Batı anlayışındaki devlet bizde yoktur. Fransız ihtilalinden sonra ortaya çıkan bir devlet anlayışı var. Bizde her insan devlettir. Niye biliyor musunuz? Çünkü Müslümanlar Allah'tan başkasına kul olamazlar. Bu ne demektir herkesin özne olması demektir, her insan öznedir. Ne demek ki özne olmak? Her insan yapabileceği her şeyden sorumludur demektir. Ve devlet başkanı da olsa sorumludur, en küçük vatandaş da olsa sorumludur. Onun için bak dikkat edersen bizim geleneğimizde ordu yoktur. Herkes askerdir. Bizim geleneğimizde bugünkü gibi devlet teşkilatı falan yoktur, çünkü herkes görevini yapacak. Polis Teşkilatının kuruluşunun kaçıncı yıl dönümü. Efendim Jandarma Teşkilatının kuruluşunun kaçıncı yıl dönümü. Savcılık ne zaman başladı? Herkes savcıdır, herkes jandarmadır, herkes polistir, herkes bekçidir. Herkes devletine de sahip çıkmak zorundadır, sokağına da evine de şehrine de. Ama Fransız ihtilalinden sonra oluşan devlet yapısında devlet tanrılaşmıştır. Teokratik devlet vardır bugün. Hâlbuki bizde böyle bir şey olmaz. Allahu Teâlâ Nisa Suresinin 59. ayetinde diyor ki: Yâ eyyuhâllezîne âmenû atîûllâhe ve atîûr resûle müminler Allaha ve Resule itaat edin, Resul kimdir? Allahın sözünü tebliğ eden. O zaman Resule itaat eden kime itaat etmiş olur? Allaha itaat etmiş olur. Ondan sonra ve ulil emri minkum içinizden olan yetkililere de itaat edin. Ondan sonra fe in tenâza'tum fî şey'in herhangi bir konuda anlaşmazlığa düşerseniz. Kiminle anlaşmazlığa düşülür. Allahla anlaşmazlığa düşülür mü? Kiminle düşülür? Yetkiliyle. O zaman her vatandaşın devletin her kademesindeki yetkiliyi mahkemeye verme hakkı vardır.[3] sözleri de içinde çok açık çelişkileri barındırmaktadır. Önce “içinizdeki, yetkililere itaat edin” ayetinin hükmü nasıl uygulanacaktır? Eğer kurulmuş bir devlet otoritesi ve organizesi yoksa bu yetkilileri kim atayacaktır? Ve yine sormak lazım: “Vatandaşın devletin her kademesindeki yetkiliyi şikâyet edeceği MAHKEME'ler” nasıl kurulacak, bu mahkemeler hangi kanun ve kurallara göre karar alacak ve bu kararlara uymayanları kim hesaba çekip hizaya sokacaktır? Hâlbukidevletsiz toplum, beyinsiz bir vücuttan farksızdır.

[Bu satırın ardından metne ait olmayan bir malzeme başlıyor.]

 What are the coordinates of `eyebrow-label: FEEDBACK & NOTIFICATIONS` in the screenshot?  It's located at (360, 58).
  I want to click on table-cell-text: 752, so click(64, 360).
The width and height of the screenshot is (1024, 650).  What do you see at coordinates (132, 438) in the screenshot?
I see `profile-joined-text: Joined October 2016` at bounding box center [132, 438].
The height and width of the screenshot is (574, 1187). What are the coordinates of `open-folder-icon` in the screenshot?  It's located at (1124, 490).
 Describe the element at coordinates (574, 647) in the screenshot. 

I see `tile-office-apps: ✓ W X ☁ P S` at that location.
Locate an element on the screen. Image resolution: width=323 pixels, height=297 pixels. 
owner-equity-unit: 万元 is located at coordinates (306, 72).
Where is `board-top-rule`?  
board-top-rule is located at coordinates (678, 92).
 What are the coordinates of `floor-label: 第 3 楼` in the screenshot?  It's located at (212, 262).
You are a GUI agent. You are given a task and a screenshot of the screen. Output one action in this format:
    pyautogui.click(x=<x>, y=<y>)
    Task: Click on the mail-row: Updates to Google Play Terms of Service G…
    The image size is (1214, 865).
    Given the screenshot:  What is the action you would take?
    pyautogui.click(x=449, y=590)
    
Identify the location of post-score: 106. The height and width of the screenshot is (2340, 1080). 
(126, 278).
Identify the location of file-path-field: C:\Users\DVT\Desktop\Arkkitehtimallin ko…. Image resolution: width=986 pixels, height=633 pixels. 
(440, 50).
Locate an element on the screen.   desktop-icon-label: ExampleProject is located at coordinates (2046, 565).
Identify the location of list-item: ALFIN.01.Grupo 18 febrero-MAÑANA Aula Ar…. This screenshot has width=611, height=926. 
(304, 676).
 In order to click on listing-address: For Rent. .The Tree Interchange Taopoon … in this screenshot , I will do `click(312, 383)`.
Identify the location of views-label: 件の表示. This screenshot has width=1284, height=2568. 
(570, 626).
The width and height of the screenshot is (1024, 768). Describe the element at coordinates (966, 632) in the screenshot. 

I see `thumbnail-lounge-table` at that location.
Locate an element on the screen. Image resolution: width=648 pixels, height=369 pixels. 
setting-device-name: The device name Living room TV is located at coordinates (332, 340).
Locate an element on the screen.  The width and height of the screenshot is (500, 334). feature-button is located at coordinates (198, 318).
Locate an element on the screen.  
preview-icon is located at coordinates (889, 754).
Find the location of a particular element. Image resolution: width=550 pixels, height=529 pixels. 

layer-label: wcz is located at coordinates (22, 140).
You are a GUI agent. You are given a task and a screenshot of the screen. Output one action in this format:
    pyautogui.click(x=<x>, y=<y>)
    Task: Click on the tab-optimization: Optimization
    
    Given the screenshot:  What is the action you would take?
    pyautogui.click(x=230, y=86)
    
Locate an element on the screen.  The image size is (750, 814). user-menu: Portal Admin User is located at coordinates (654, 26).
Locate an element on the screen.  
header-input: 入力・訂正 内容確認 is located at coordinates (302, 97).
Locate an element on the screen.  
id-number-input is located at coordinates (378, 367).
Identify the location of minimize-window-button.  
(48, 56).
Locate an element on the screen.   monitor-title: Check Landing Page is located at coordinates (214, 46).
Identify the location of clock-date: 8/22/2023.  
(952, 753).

Velhasıl, Dinimizin; İslami amaçlara ve temel insan haklarına uygun Adil bir Devlet düzeni kurmak ve bütün dünyada bir barış ve bereket medeniyeti oluşturmak gibi bir amacının olmadığını savunmak, cahillikten çok öte kasıtlı bir safsata ve saptırmadır ve açıkça din tahribatıdır. Elbette ve kesinlikle “İslamın devlet talebi vardır…” ancak bunu “Bütün Müslümanların tek bayrak altında toplanması lazım” şeklinde anlamak yanlıştır. Çünkü, İslam Birleşmiş Milletler teşkilatı, İslam Ortak Pazarı, İslam Dinarı, İslam Savunma Paktı ve İslam İlim ve Kültür dayanışması gibi evrensel kurumlar, Bütün Müslümanların yekvücut olmalarını zaten sağlayacak ve böylece tüm mazlumların da sığınağı olacaktır.
“İslam Devleti yüreklerde kurulmalıdır” sözleri ise kof bir edebiyattır ve İslamın sadece gönüllere hapsedilmesi ve devlet hayatından sökülmesi amaçlıdır. Bu tür yaklaşımlar, hayatın her safhasına uygun kural ve kurumlar koyan Yüce Dinimizi, yozlaştırılmış Hıristiyanlık düşüncesine, Budizm, Şintoizm, Taoizm seviyesine indirgemek anlamını taşımaktadır. Bu tür iddialar İslama iftiradır, Haktan inhiraftır ve hidayet kararmasıdır. Bunlar acaba, gerçekten bu denli kalın kafalı mıdır, yoksa Ilımlı İslamcıların farklı bir versiyonu olarak, özel mi kiralanmışlardı?